Le garde se contenta de continuer à jubiler sur ses menaces, mais Jack perdit son sang froid devant une telle impassibilité et tira des coups de feu autour du garde qui prit peur. Lorsque le général cessa de tirer, il retrouva exactement la même expression qu'avant son geste d'intimidation. Il continua alors l'interrogatoire :

« Où est l'altéran ? »

Tandis que tous les militaires SG concentrèrent leur attention sur le Furling, Yel lança un regard stupéfait et inquiet à Jack, qui ne le vit pas.

« Je ne poserai pas la question deux fois, reprit le général de manière menaçante.

- Rien ne pourra l'arrêter dans sa quête de notre toute puissance, répondit le garde tandis que son regard devenait effrayant. Vous ne nous empêcherez pas de l'attraper. Nous n'aurons de répit que lorsqu'il sera vide. Il fera de nous les maîtres de cette galaxie. Il rendra notre Impériale plus puissante que tout. »
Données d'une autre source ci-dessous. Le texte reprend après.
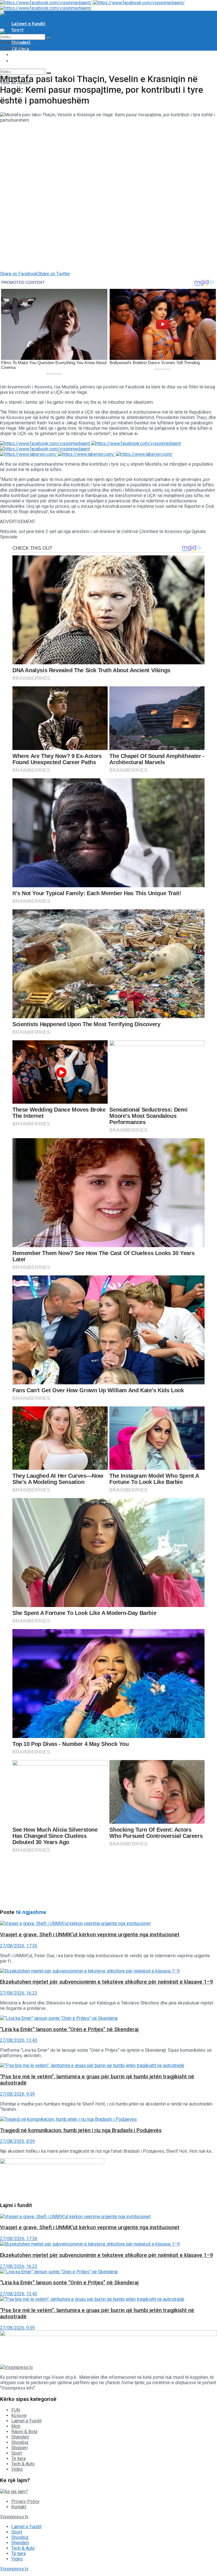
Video (17, 61)
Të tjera (18, 2458)
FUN (15, 2410)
Lorsque le garde se releva, ceux qui n'avaient pas levé leurs armes le firent. Il continua d'acclamer la puissance de Fenelle, ce qui commençait à barber les militaires. Mais le vrai problème fut qu'il poussa un cri furling, qui était si fort et si aigu qu'il fit souffrir les oreilles humaines présentes. Ce son strident résonnait dans leurs oreilles et leur têtes, Jack voulut alors l'abattre. C'est alors que des flammes blanches apparurent de nulle part et l'embrasèrent. Il s'effondra et ils ressentirent alors un grand soulagement.

« Mais qu'est-ce que c'est que ça, encore ?! S'étonna Jack. »
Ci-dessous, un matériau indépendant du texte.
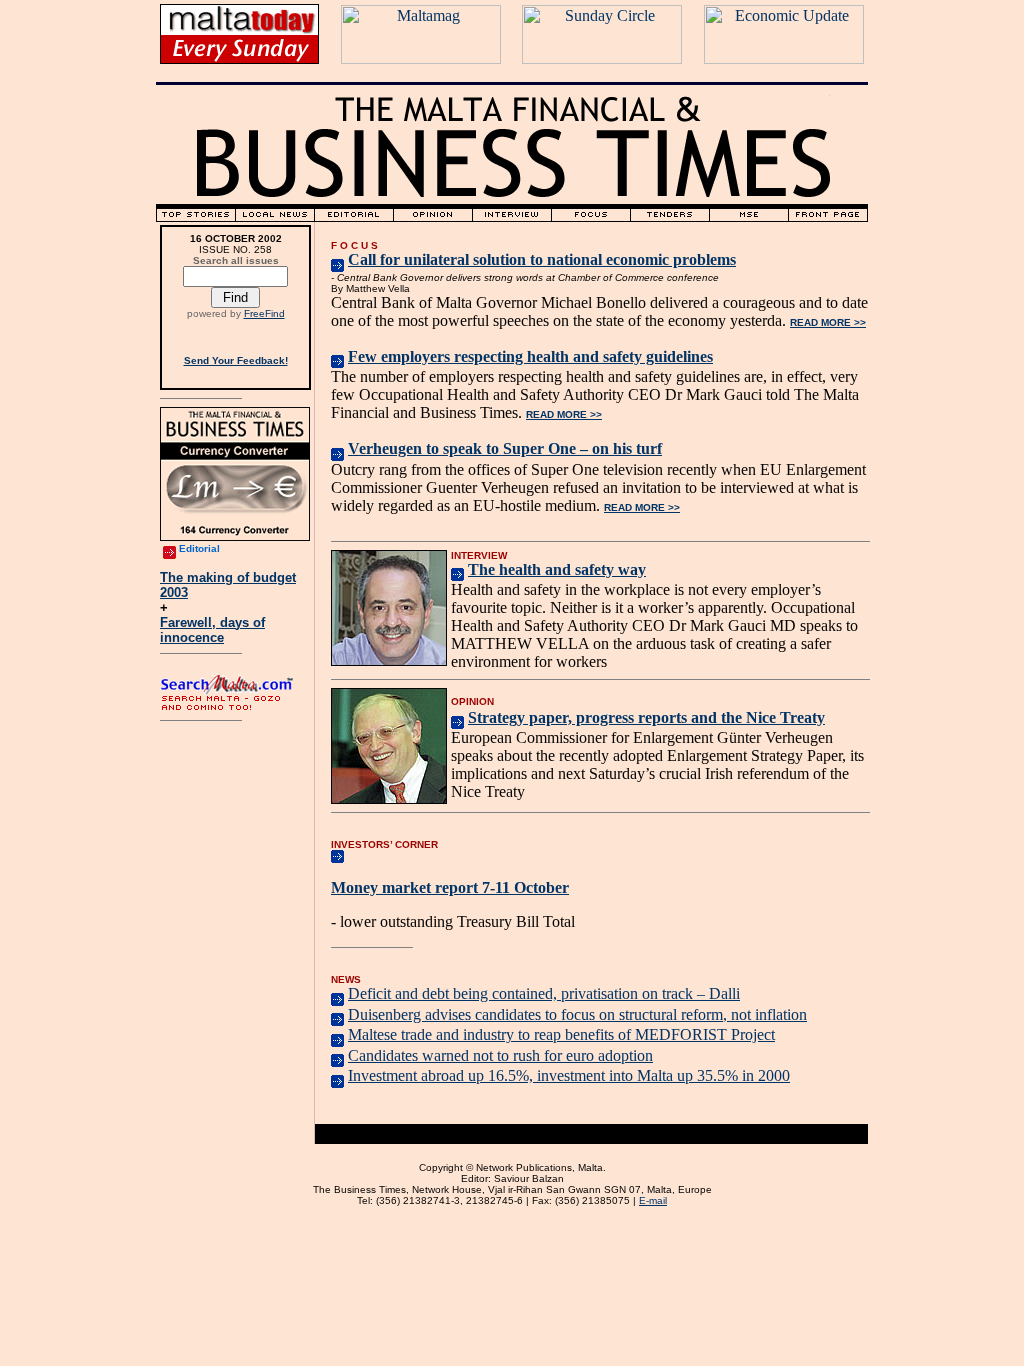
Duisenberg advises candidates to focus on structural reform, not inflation (577, 1014)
Devant la carcasse du Furling, Jack se tourna vers Yel et remarqua qu'il semblait à la fois paniqué et enragé. Il s'approcha de lui et lui demanda :

« C'était quoi ce cri, toi qui t'y connais en Furling ?

- Un cri d'alerte, répondit-il assez perturbé. Il sert à prévenir un chef qu'il faut se replier ou annonce aussi que la mission est accomplie.
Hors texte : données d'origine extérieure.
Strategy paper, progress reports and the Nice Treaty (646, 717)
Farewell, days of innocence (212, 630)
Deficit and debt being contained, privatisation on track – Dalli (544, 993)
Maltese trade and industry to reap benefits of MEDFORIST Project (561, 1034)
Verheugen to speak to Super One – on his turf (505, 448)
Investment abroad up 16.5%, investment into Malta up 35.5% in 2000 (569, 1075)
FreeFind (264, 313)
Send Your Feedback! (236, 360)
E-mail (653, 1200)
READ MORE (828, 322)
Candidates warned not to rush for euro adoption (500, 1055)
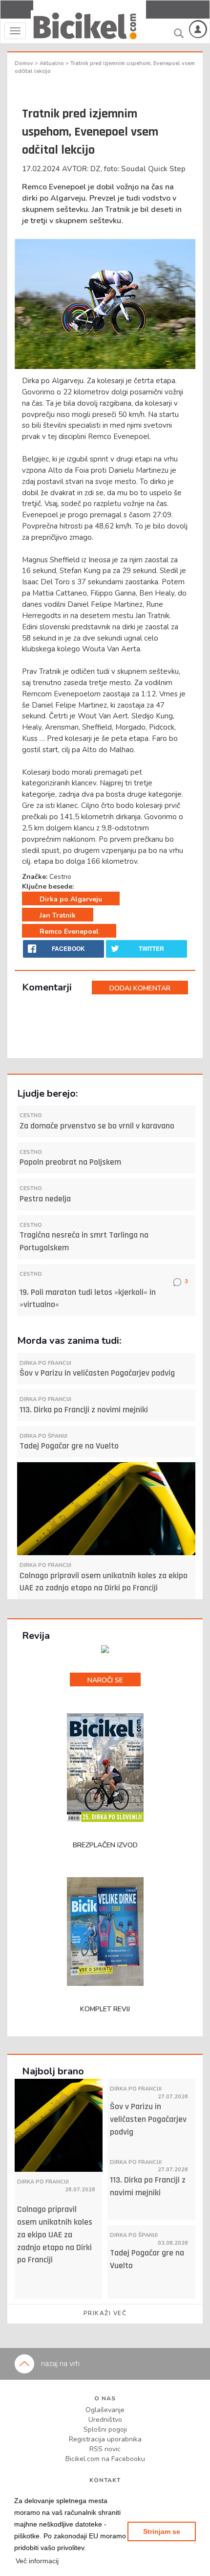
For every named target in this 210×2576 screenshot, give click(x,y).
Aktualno (52, 63)
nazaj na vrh (59, 2363)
- Si la reine est à bord, c'est une occasion en or, précisa Coburn.

- Il faut l'empêcher de quitter le navire, affirma Jack. »

La voix de celle-ci se mit soudainement à résonner dans leurs têtes, comme s'élevant dans les airs :

« Petit garçon ? Dis-moi, pourquoi es-tu si triste ? Pauvre petit garçon... Pauvre petit enfant qui a perdu son père...

- Taisez-vous... Balbutia Yel, visiblement affligé.

- Qu'est-ce que ?... Hésita Jack. »

Jack et Kana le regardèrent avec inquiétude : il semblait ampli d'une colère qu'ils n'avaient encore jamais vu en lui. Mais autre chose les inquiétait : son bracelet lui saignait le poignet. Malgré cela, la voix de Fenelle continua de résonner :

« Pourquoi est-ce que tu pleures ? C'est pourtant de ta faute... s'il est mort.

- La ferme ! »

Un rire diabolique s'ensuit, résonnant dans tous les couloirs comme un profond grondement, un rire sinistre qui leur glaça le sang dans les veines.